__Prompt__.
Copy every one of the rows below word for word, keeping each line unchanged and in its original order.

__Listed records__.
==================================================
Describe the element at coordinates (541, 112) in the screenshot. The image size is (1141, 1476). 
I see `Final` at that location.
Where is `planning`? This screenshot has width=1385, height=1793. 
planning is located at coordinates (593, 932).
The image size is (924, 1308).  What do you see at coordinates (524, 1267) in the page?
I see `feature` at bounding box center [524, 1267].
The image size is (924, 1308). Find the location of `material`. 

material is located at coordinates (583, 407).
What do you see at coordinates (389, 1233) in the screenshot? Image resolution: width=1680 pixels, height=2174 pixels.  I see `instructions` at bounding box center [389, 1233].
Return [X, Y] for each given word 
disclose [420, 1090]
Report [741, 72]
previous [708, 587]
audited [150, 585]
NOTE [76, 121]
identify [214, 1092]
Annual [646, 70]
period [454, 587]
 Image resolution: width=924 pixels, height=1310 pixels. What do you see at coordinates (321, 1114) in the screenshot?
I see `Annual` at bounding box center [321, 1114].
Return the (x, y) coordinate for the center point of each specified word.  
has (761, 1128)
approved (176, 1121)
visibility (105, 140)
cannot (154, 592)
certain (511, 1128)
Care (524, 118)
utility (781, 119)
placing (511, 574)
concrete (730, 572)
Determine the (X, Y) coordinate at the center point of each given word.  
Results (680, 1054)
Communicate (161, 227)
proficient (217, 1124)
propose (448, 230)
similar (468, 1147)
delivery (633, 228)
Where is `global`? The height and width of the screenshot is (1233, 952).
==================================================
__Full solution__.
Describe the element at coordinates (541, 112) in the screenshot. The image size is (1141, 1476). 
I see `Final` at that location.
Where is `planning`? This screenshot has width=1385, height=1793. 
planning is located at coordinates (593, 932).
The image size is (924, 1308).  What do you see at coordinates (524, 1267) in the page?
I see `feature` at bounding box center [524, 1267].
The image size is (924, 1308). Find the location of `material`. 

material is located at coordinates (583, 407).
What do you see at coordinates (389, 1233) in the screenshot? Image resolution: width=1680 pixels, height=2174 pixels.  I see `instructions` at bounding box center [389, 1233].
Return [X, Y] for each given word 
disclose [420, 1090]
Report [741, 72]
previous [708, 587]
audited [150, 585]
NOTE [76, 121]
identify [214, 1092]
Annual [646, 70]
period [454, 587]
 Image resolution: width=924 pixels, height=1310 pixels. What do you see at coordinates (321, 1114) in the screenshot?
I see `Annual` at bounding box center [321, 1114].
Return the (x, y) coordinate for the center point of each specified word.  
has (761, 1128)
approved (176, 1121)
visibility (105, 140)
cannot (154, 592)
certain (511, 1128)
Care (524, 118)
utility (781, 119)
placing (511, 574)
concrete (730, 572)
Determine the (X, Y) coordinate at the center point of each given word.  
Results (680, 1054)
Communicate (161, 227)
proficient (217, 1124)
propose (448, 230)
similar (468, 1147)
delivery (633, 228)
Where is `global`? The height and width of the screenshot is (1233, 952).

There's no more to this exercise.